Anyone shocked (shocked!) by this never read The Transparent Society.  Nor even a sliver of human history.  Cowering from power does not work! The only thing that has a chance to work - while we still have some political leverage - is light. Torrents of light, aggressively applied to ALL centers of power, and not just government. (Indeed, govt is one of our principal methods for shining light onto other power centers!)  Light that need not blind our civil servants, or even deny them short term tactical secrecy, to do their jobs.

But light of accountability, nonetheless, to remind the watch dog that it is a dog and not a wolf.

Postscript: Pro-publica offers an apologia that cogently discusses their reasons for revealing the NSA's decryption program.
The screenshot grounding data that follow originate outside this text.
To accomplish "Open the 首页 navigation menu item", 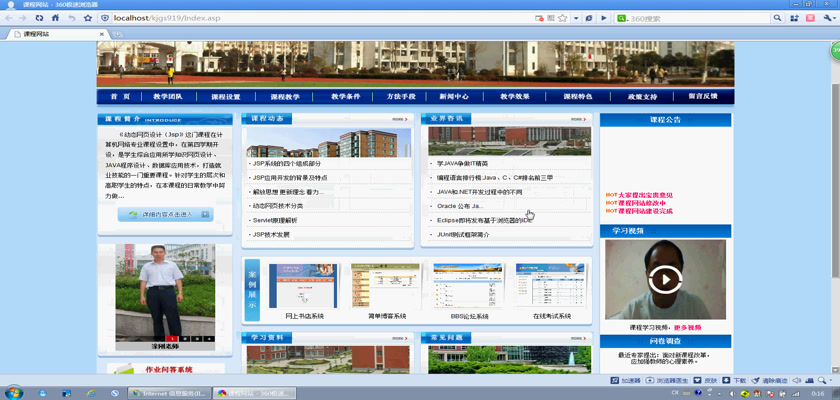I will [x=120, y=97].
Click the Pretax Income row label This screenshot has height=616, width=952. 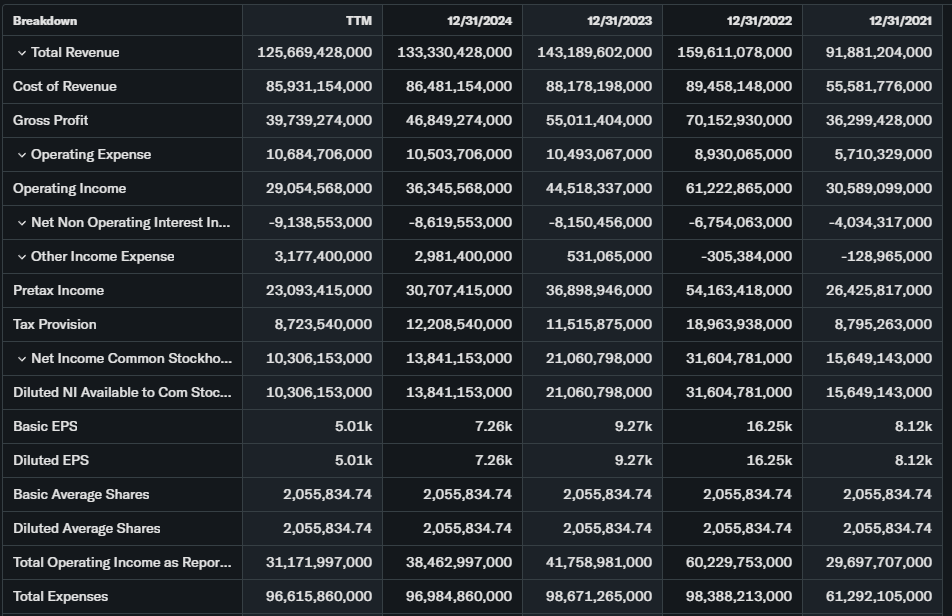(58, 290)
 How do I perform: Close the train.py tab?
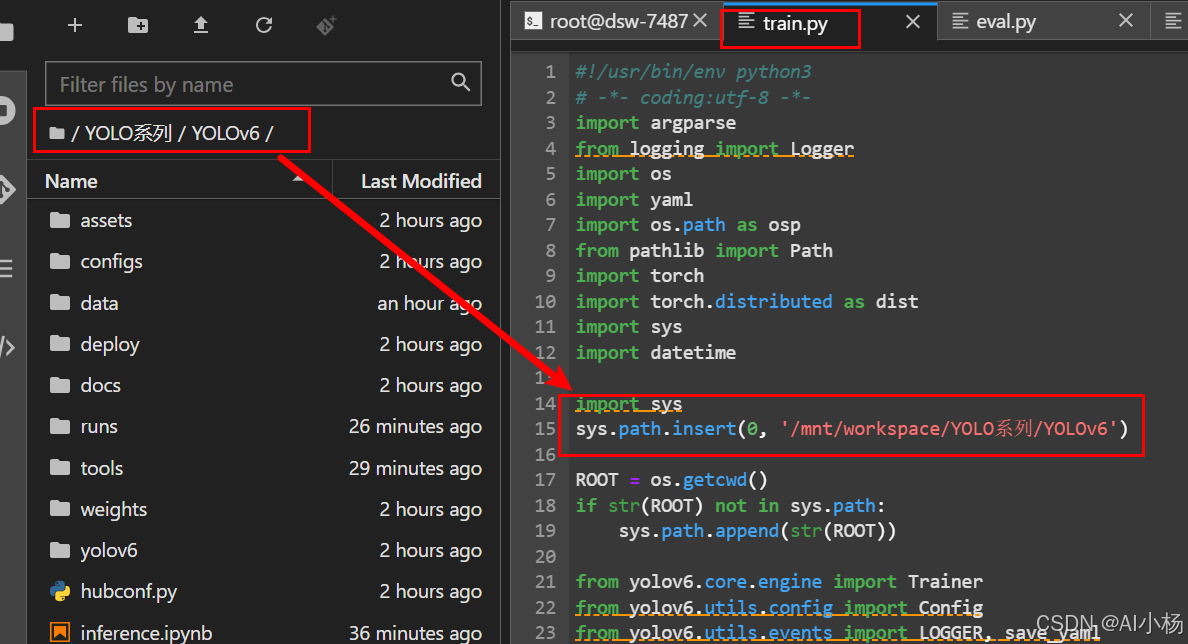coord(912,21)

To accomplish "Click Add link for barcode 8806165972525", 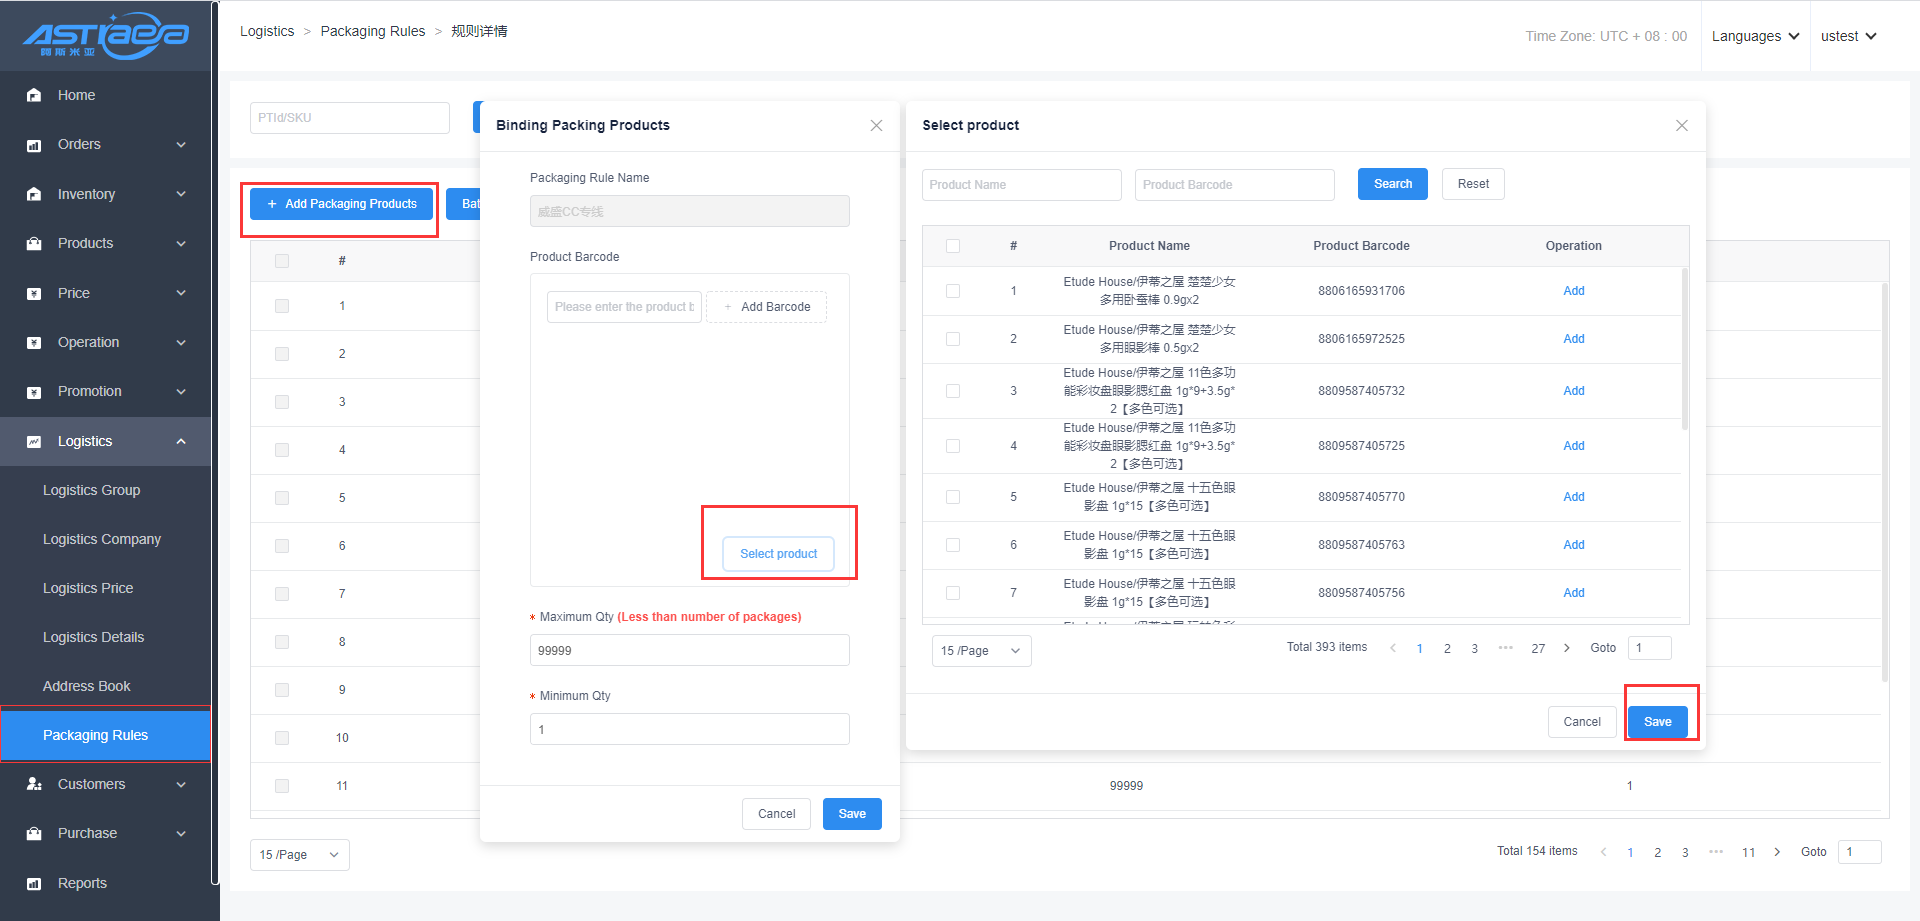I will 1573,339.
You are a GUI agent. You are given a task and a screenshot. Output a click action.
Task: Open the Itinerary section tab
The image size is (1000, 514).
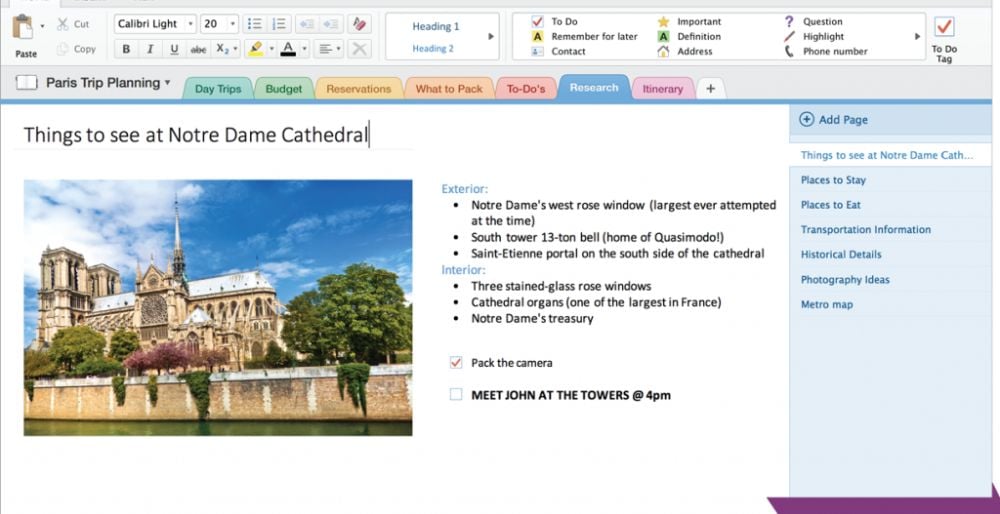click(662, 89)
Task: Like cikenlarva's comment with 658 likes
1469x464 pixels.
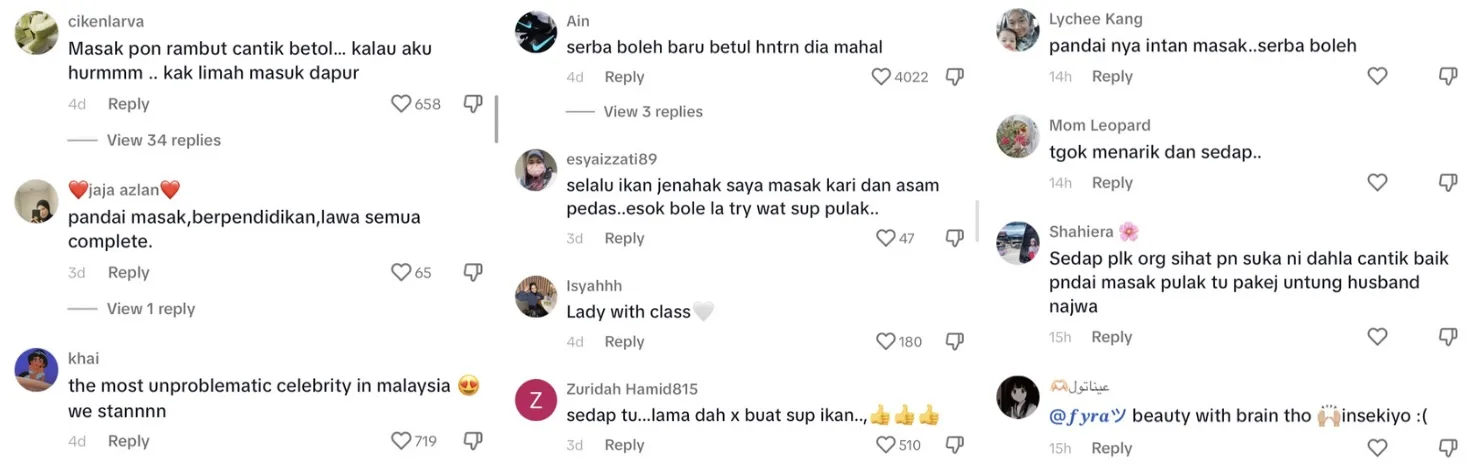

==A step toward "Smart Mobs"?==

The Internet Response League seeks to call gamers to civic duty. IRL’s first project is to develop a plug-in for World of Warcraft that will notify gamers in the virtual world when real-world disasters break out and ask for help. Gamers would be asked to tag data and other simple but brain-labor-intensive tasks.  Dang, it's took long enough. See my story "The Smartest Mob" for where this might all lead.

Five myths about the NSA... by a guy who should know.  For example: " The Foreign Intelligence Surveillance Act forbids the NSA from targeting U.S. citizens or legal residents without an order issued by the Foreign Intelligence Surveillance Court." Ah, but the rub is the secret/potemkin nature of that FISA "court" which could be redesigned to contain adversarial processes by ombundsmen who are vetted, but chosen by us, to act on our behalf.  Oh… and fix the darned inspectors general!  There are dozens of measures that could help restore our confidence, without crippling the Protector Caste from doing their jobs.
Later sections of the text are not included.